Lactobacillus reuteri L1 and N16 strains contain a 7.0-kb plasmid (pTE80) and a 15-kb plasmid (pTE15), respectively, encoding resistance to erythromycin (Emr). Physical maps of both plasmids were established. Nucleotide sequences of the genetic determinants encoding Emr on pTE80 and pTE15 revealed the existence of a very similar (ca. 99% nucleotide sequence and ca. 98% amino acid sequence identity) open reading frame for an Emr transmethylase gene (erm) in both plasmids.

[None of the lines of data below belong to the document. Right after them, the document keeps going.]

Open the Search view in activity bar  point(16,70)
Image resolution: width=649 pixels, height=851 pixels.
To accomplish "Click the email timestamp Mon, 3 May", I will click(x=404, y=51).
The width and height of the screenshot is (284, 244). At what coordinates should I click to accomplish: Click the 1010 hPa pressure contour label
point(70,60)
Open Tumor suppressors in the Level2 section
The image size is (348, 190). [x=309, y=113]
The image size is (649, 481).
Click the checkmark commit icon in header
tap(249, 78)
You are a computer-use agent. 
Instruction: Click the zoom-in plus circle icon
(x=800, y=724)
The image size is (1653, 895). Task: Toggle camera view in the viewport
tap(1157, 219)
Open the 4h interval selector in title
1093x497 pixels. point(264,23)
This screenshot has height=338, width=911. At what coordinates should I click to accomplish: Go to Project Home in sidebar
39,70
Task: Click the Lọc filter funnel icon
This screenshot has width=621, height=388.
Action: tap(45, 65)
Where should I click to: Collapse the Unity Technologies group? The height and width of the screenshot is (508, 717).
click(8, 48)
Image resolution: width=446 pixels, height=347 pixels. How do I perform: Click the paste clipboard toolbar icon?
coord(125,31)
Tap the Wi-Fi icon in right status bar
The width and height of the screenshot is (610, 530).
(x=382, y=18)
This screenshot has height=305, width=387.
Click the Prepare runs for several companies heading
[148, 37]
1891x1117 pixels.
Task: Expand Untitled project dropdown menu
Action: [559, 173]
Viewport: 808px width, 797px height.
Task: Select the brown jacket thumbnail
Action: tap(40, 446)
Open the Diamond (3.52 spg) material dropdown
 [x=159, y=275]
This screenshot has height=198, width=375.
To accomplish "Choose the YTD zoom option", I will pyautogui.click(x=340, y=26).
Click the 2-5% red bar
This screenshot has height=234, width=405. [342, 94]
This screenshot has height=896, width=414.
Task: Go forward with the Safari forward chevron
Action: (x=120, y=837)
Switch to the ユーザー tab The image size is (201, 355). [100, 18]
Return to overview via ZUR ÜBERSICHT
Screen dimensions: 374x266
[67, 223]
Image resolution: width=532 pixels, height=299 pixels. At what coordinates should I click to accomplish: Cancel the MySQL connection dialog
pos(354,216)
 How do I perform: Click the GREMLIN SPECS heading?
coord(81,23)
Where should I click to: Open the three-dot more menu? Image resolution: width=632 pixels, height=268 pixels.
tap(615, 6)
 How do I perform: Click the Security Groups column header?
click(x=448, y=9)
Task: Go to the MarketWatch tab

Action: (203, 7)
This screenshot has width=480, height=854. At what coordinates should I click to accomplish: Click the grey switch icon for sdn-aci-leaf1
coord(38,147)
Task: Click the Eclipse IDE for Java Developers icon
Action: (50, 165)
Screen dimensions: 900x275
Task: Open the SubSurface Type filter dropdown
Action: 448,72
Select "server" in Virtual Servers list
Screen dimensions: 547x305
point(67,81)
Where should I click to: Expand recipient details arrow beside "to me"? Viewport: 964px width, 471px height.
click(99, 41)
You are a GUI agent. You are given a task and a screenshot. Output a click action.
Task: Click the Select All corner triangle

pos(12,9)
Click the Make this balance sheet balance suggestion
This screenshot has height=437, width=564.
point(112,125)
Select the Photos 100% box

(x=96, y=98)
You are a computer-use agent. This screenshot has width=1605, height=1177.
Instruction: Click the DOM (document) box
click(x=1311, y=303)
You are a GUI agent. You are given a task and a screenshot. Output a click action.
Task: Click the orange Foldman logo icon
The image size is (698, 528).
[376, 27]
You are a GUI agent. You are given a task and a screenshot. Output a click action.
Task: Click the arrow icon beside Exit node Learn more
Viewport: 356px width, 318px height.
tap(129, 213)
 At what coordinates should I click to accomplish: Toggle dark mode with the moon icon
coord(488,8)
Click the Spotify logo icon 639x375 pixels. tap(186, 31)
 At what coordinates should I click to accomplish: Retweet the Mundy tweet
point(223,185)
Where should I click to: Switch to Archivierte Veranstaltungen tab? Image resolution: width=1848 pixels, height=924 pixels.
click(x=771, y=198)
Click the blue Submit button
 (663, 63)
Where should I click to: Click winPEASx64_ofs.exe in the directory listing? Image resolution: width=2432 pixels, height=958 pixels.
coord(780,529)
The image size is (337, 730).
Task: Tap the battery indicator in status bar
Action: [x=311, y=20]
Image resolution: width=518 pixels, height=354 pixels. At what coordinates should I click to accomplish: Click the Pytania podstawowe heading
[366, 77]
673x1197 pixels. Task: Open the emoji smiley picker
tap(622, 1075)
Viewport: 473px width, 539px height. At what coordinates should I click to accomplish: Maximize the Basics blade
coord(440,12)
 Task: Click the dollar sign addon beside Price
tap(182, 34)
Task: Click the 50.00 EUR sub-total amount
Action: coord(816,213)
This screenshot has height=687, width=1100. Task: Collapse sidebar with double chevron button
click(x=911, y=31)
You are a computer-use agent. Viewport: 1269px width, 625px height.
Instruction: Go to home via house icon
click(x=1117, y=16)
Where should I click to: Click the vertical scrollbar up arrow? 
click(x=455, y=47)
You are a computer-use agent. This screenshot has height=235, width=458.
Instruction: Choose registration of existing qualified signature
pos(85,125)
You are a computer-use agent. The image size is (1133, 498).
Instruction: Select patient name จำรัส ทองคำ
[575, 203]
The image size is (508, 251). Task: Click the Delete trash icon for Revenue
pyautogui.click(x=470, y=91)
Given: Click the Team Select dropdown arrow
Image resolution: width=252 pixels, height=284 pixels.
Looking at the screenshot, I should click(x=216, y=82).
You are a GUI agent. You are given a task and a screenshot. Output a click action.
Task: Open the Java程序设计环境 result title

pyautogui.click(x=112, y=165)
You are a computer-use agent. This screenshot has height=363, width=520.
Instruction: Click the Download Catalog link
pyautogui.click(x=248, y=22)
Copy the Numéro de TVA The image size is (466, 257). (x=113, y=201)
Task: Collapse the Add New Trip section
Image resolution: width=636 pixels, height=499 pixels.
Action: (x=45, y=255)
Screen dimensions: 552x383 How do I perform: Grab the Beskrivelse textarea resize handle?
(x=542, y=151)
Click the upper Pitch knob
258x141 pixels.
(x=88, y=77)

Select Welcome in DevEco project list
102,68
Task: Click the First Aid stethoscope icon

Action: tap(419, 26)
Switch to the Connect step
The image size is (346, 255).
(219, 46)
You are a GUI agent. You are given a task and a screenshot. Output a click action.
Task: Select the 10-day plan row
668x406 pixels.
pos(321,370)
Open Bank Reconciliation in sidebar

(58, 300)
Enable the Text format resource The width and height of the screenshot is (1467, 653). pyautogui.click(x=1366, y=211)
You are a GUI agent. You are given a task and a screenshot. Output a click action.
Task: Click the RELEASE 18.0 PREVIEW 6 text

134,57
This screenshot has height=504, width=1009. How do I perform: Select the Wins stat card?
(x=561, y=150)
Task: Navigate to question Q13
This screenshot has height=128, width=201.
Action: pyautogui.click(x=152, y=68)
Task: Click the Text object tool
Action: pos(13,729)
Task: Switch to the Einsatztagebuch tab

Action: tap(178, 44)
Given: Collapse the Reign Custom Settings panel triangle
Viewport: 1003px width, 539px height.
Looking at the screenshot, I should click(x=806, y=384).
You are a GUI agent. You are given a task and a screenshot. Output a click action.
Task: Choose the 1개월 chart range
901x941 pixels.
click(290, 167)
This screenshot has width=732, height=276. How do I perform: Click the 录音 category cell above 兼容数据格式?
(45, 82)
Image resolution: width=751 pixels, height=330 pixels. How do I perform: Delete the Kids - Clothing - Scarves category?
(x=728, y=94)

These structural erm genes, 753 and 750 bp in length, respectively, were highly related (ca. 98% nucleotide sequence and ca. 97% amino acid sequence identity) to the erm gene of L. fermentum plasmid pLEM3. Sequence analysis showed that these two erm genes from pTE80 and pTE15 could be categorized under the ermB (ermAM) class. These are the first members of the ermB (ermAM) class of Emr determinant from L. reuteri to be characterized at the nucleotide sequence level. The Emr gene from pTE80 (erm80) was then ligated into pUC18/19 to construct replication origin (RO)-screening vectors pUE80+ and pUE80− (pUE80+/−). These plasmids contain the pUC18/19-derived multiple cloning site, ampicillin-resistance trait, and the LacZ′ gene, which enable direct screening for recombinants in Escherichia coli. Once the recombinant contains a RO from L. reuteri, the Emr trait of erm80 is used as a selection marker for the replication of the chimeric plasmid as it is transformed into L. reuteri using the cloned RO as a replicon. Replication regions from pTE80 and pTE15 were successfully cloned into the constructed vector pUE80−. The RO cloned from pTE80 was further identified as being highly stable in L. reuteri and also bearing a relatively narrow host range compared with that of pTE15. The Emr determinant (erm80) and RO cloned from pTE80 could be used in the future construction of derivatives of cloning vectors for this microbe. Moreover, the pUE80+/− and pTE80-RO constructed in this study have the potential to be developed as a suicide vector and an E. coli–L. reuteri shuttle vector, respectively.